In supervised classification problems, the test set may contain data points belonging to classes not observed in the learning phase. Moreover, the same units in the test data may be measured on a set of additional variables recorded at a subsequent stage with respect to when the learning sample was collected. In this situation, the classifier built in the learning phase needs to adapt to handle potential unknown classes and the extra dimensions. We introduce a model-based discriminant approach, Dimension-Adaptive Mixture Discriminant Analysis (D-AMDA), which can detect unobserved classes and adapt to the increasing dimensionality.

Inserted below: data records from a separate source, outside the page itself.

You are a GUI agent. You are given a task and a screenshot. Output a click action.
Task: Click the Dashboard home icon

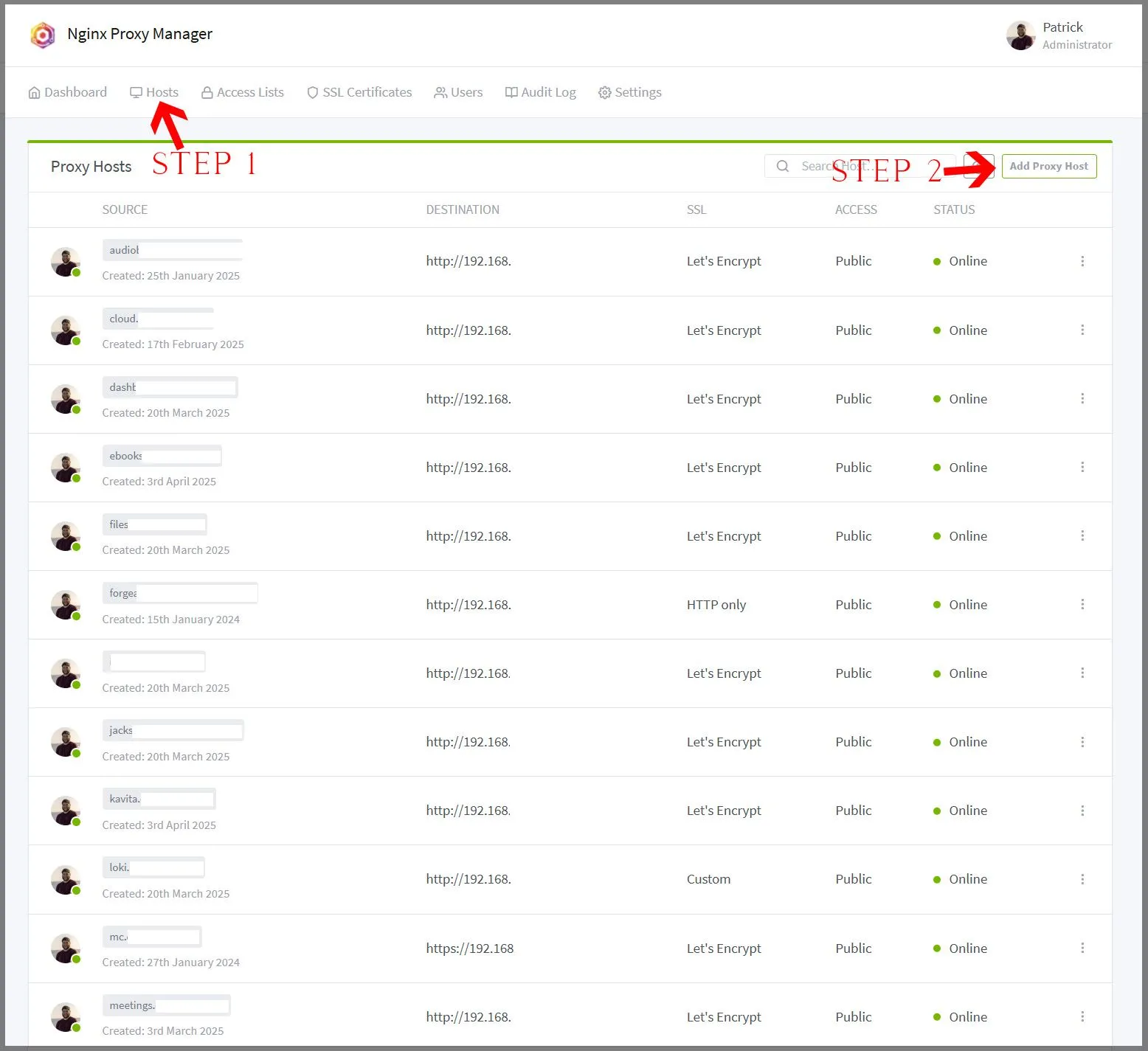click(34, 91)
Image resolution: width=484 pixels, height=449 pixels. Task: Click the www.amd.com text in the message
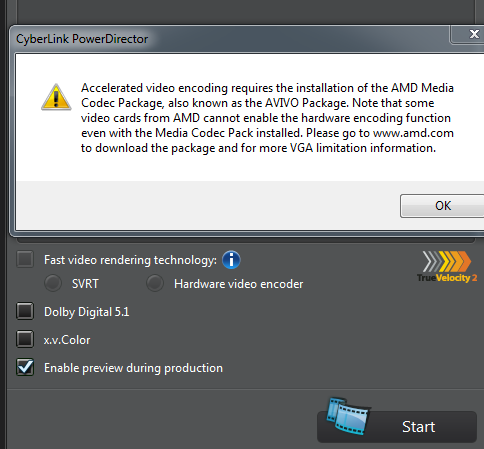pos(413,133)
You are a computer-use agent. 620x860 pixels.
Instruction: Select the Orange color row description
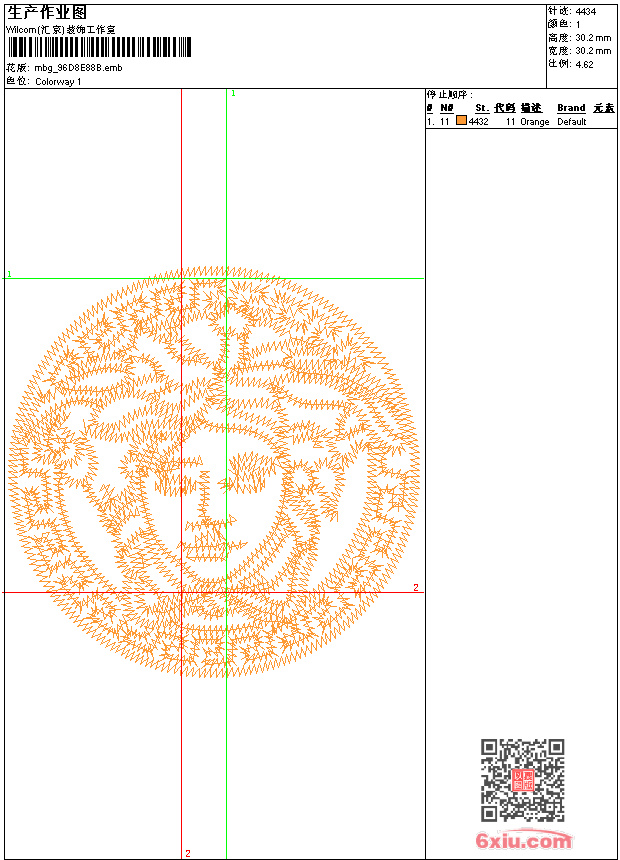(x=534, y=122)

Model estimation is carried out via a full inductive approach based on an EM algorithm. The method is then embedded in a more general framework for adaptive variable selection and classification suitable for data of large dimensions. A simulation study and an artificial experiment related to classification of adulterated honey samples are used to validate the ability of the proposed framework to deal with complex situations.
在监督分类问题中,测试集可能包含属于学习阶段未观察到的类别的数据点。此外,测试数据中的相同单元可能是在相对于学习样本收集时间的后续阶段记录的一组附加变量上进行测量的。在这种情况下,在学习阶段构建的分类器需要进行调整,以处理潜在的未知类别和额外的维度。我们引入了一种基于模型的判别方法,即维度自适应混合判别分析(D-AMDA),它可以检测未观察到的类别并适应不断增加的维度。模型估计是通过基于期望最大化(EM)算法的全归纳方法进行的。然后,该方法被嵌入到一个更通用的框架中,用于适合大维度数据的自适应变量选择和分类。一项模拟研究以及与掺假蜂蜜样本分类相关的人工实验被用于验证所提出框架处理复杂情况的能力。